Yord lunges at the dark Master and hits his mask, but that doesn’t stop his adversary from slaying the best Jedi fighter, Padawan Jecki Lon (Dafne María Keen Fernández). Finally, we see the face of the Master. No doubt like many fans, up to this point I’d been wondering who the master is. Is it one of Osha and Mae’s mothers? Is it a former Jedi, perhaps the teacher of Master Sol (Lee Jung-jae)? Nope. It’s Qimir (Manny Jacinto). And now the volume on the episode turns down.

Manny is a great actor who’s performed well in previous episodes, but he feels miscast in this moment. His reveal underwhelms, and the strength and mystery of the character is now gone. We learn of Qimir’s motivation—to be free—and the authenticity of a villain feels lost. This is not Vader. This is just a bad guy.

Photo: Lucasfilm
Photo: Lucasfilm

Again, we feel the missed opportunities for character development, with the lack of time we’ve had to get to know Qimir up to this point sapping this development of its power. Yes, there are fan theories suggesting that morerevelations await, but the narrative we’ve been fed up to this point isn’t potent enough to support this reveal in the here and now. But back to the episode’s highlight: Qimir kills Yord, cementing this scene as having some of the best deaths in any Star Wars battle.
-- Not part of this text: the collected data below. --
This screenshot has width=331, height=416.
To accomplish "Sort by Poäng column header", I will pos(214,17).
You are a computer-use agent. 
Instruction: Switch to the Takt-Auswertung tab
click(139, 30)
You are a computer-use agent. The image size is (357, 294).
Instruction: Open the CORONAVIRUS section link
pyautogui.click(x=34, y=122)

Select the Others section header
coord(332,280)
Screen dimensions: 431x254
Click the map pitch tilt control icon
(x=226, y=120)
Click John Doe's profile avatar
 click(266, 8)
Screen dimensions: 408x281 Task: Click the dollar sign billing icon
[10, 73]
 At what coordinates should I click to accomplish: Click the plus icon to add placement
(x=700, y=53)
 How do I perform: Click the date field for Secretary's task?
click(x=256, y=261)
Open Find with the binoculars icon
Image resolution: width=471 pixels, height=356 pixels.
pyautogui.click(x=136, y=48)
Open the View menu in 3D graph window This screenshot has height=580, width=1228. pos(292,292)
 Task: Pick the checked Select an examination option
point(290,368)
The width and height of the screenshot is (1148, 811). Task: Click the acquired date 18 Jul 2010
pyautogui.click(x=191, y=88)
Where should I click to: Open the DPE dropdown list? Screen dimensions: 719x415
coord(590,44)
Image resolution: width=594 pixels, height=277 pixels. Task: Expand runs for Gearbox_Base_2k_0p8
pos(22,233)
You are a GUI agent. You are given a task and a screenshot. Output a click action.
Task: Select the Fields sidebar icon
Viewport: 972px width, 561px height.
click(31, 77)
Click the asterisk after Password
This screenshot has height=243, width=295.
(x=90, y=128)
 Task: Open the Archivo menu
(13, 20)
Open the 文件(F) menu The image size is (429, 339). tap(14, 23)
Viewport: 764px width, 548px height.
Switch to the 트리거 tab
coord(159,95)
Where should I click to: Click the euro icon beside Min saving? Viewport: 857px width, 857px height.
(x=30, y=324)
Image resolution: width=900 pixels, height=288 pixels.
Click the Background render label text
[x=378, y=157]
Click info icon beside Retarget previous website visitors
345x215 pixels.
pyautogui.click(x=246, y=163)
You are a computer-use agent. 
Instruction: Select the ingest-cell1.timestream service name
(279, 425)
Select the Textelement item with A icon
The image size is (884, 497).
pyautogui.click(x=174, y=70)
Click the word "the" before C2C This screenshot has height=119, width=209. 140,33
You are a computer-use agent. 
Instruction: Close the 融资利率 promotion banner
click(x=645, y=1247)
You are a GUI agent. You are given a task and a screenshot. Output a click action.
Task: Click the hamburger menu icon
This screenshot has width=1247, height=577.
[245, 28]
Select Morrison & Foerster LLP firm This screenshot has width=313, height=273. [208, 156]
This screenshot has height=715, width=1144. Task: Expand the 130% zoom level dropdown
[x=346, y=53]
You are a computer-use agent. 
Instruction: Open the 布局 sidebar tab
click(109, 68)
As last Jedi standing Sol fights Qimir, Osha and Mae have gone through their back-and-forth of stun gunning (Osha shot Mae, but she woke up), and Osha sacrifices her droid (that we should care more about, but don’t) by sticking it on Qimir’s back. He’s attacked by the umbramoths and flown into the trees above. Mae awakens to stun-gun Sol, and she has a moment alone with Osha. Mae gives Osha a speech about how the Jedi brainwashed her and how they both need to believe in their sisterly bond. Mae hugs Osha, but Osha puts Mae in an arm lock. Then she delivers some dialogue about doing what she came to do: arrest her sister for murdering Jedi and burning their homeland.

One of my pet peeves is arm locking and dialogue, followed by reversing an arm lock and delivering more dialogue, which happens in this scene. Another example of the series being riddled with unnecessary tropes that take away from its built-in uniqueness. Mae ends up knocking Osha out cold, then lightsabers her hair and swaps clothing to impersonate her sister. This leads to Mae leaving the planet with the awakened Sol, and Osha being discovered by Qimir, who has defeated the swarm of umbramoths. Hopefully this leads to the truth being revealed behind what the Jedi did to destroy Mae and Osha’s home.

The Acolyte’s fifth episode is the most exciting yet in terms of pacing and action. However, it also highlights how more focus on character development would allow us to understand how these individuals interact with the world and would convey emotional weight when characters die or return, or droid friends are lost. We don’t get enough intimate time with these characters for them to feel real, and I hope this changes with future episodes.